▶ TRECHO DO TEXTO:
━━━━━━━━━━━━━━━━━━━━
Perguntei o que tinha acontecido com aquele cara que no Perú amava
espanhol e que andava o dia inteiro com um livro de espanhol no bolso e me
fazia passar horas explicando palavras e frases e forçando ele a praticar. Ele
não deveria deixar isso de lado.
Bom, a minha conclusão depois de 5 dias lá foi que fiquei
feliz por ter ido. Botando na balança as
mil emoções, surpresas boas e ruins, as brigas e as conversas, desentendimentos
e os entendimentos, o saldo ficou positivo.
Entre eu e o Tom,
para os muitos que sempre me perguntam, não aconteceu nada além de grandes
abraços de amigos. Um beijo de despedida no meu último dia que acho que foi
mais só para confirmar mesmo que não tínhamos mais haver. E não tínhamos mesmo.
Isso sim deu tempo de confirmar.
Eu sabia os motivos que me faziam olhar para ele de outra
forma e realmente não queria que ele tentasse nada, mas eu fui embora sem saber
bem os motivos dele ou porque ele não tinha tentado nada. Enquanto eu estava em
Paris conversamos bastante e eu perguntei o que aconteceu da parte dele e ele
me respondeu:
-Cami, você só estaria aqui por alguns dias e então seguiria
sua viagem e depois voltaria para o Brasil. Eu não podia me deixar sentir de
novo o que eu já senti por você.
E ele estava certo. Acho que inconscientemente eu fiz a
mesma coisa
.
Nossa história tinha chegado ao fim. E segui para
Amsterdam me sentindo leve como uma pluma! Eu nem precisava mais do avião para me sentir nos ares, sentia que podia ir sozinha voando até a Holanda.
━━━━━━━━━━━━━━━━━━━━
▶ MATERIAL FORNECIDO:
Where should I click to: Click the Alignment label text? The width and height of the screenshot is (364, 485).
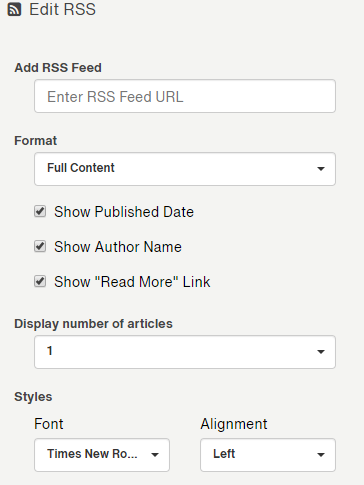[x=234, y=424]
━━━━━━━━━━━━━━━━━━━━
▶ OBJETIVO 1: Resuma o relato sobre o reencontro com Tom em duas frases.
▶ OBJETIVO 2: Reproduza fielmente o trecho do relato que começa em "Entre eu e o" e termina em "tempo de confirmar.".
A listagem constitui material à parte, sem relação com o relato.

▶ RESPOSTA COMPLETA 1: Depois de cinco dias, a narradora concluiu que ficou feliz por ter ido e que o saldo foi positivo, embora entre ela e Tom não tenha acontecido nada além de abraços de amigos e um beijo de despedida. Tom explicou que não podia se deixar sentir de novo o que já sentira por ela, e ela seguiu para Amsterdam sentindo-se leve como uma pluma.

▶ RESPOSTA COMPLETA 2:
Entre eu e o Tom,
para os muitos que sempre me perguntam, não aconteceu nada além de grandes
abraços de amigos. Um beijo de despedida no meu último dia que acho que foi
mais só para confirmar mesmo que não tínhamos mais haver. E não tínhamos mesmo.
Isso sim deu tempo de confirmar.